### READING PASSAGE:
Each node tracks comprehensive system resources:

### System Resources

- **Free Heap Memory**: Available RAM in bytes
- **Chip ID**: Unique ESP8266 identifier
- **SDK Version**: ESP8266 firmware version
- **CPU Frequency**: Operating frequency in MHz
- **Flash Chip Size**: Total flash storage in bytes

### API Endpoint Registry

- **Dynamic Discovery**: Automatically detect available endpoints
- **Method Information**: HTTP method (GET, POST, etc.)
- **Service Catalog**: Complete service registry across cluster

### Health Metrics

- **Response Time**: API response latency
- **Uptime**: System uptime in milliseconds
- **Connection Status**: Network connectivity health
- **Resource Utilization**: Memory and CPU usage

## WiFi Fallback System

The system includes automatic WiFi fallback for robust operation:

### Fallback Process

1. **Primary Connection**: Attempts to connect to configured WiFi network
2. **Connection Failure**: If connection fails, creates an access point
3. **Hostname Generation**: Automatically generates hostname from MAC address
4. **Service Continuity**: Maintains cluster functionality in fallback mode

### Configuration

- **Hostname**: Derived from MAC (`esp-<mac>`) and assigned to `ctx.hostname`
- **AP Mode**: If STA connection fails, device switches to AP mode with configured SSID/password

## Cluster Topology

### Node Types

- **Master Node**: Primary cluster coordinator (if applicable)
- **Worker Nodes**: Standard cluster members
- **Edge Nodes**: Network edge devices

### Network Architecture

- UDP broadcast-based discovery and heartbeats on local subnet
- Optional HTTP polling (disabled by default; node info exchanged via UDP)

## Data Flow

### Node Discovery
1. **UDP Broadcast**: Nodes broadcast discovery packets on port 4210
2. **UDP Response**: Receiving nodes respond with hostname
3. **Registration**: Discovered nodes are added to local cluster member list

### Health Monitoring
1. **Periodic Checks**: Cluster manager updates node status categories
2. **Status Collection**: Each node updates resources via UDP node-info messages

### Task Management
1. **Scheduling**: `TaskManager` executes registered tasks at configured intervals
2. **Execution**: Tasks run cooperatively in the main loop without preemption
3. **Monitoring**: Task status is exposed via REST (`/api/tasks/status`)

## Performance Characteristics

### Memory Usage

- **Base System**: ~15-20KB RAM (device dependent)

### WRITTEN PROBLEM:
Reproduce the ESP8266 cluster documentation verbatim from "Each node tracks" to "(GET, POST, etc.)".

### DATA PROVIDED:
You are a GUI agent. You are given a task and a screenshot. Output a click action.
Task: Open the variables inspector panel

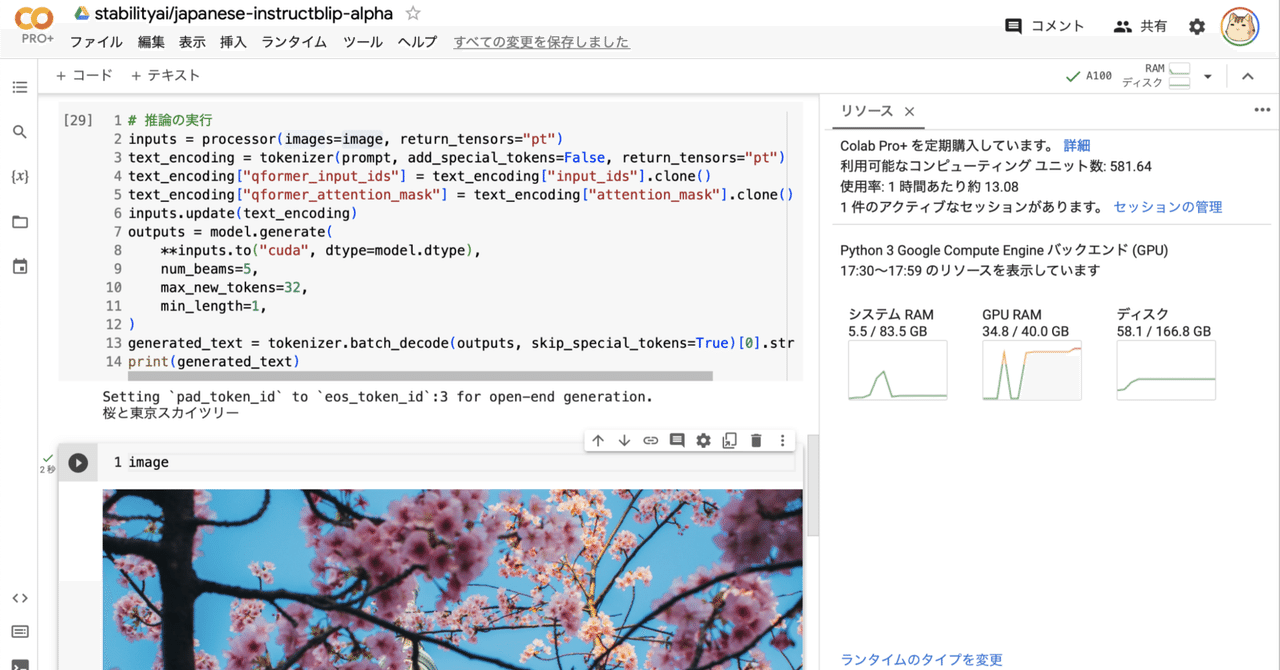tap(20, 176)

### ANSWER TO THIS EXERCISE:
Each node tracks comprehensive system resources:

### System Resources

- **Free Heap Memory**: Available RAM in bytes
- **Chip ID**: Unique ESP8266 identifier
- **SDK Version**: ESP8266 firmware version
- **CPU Frequency**: Operating frequency in MHz
- **Flash Chip Size**: Total flash storage in bytes

### API Endpoint Registry

- **Dynamic Discovery**: Automatically detect available endpoints
- **Method Information**: HTTP method (GET, POST, etc.)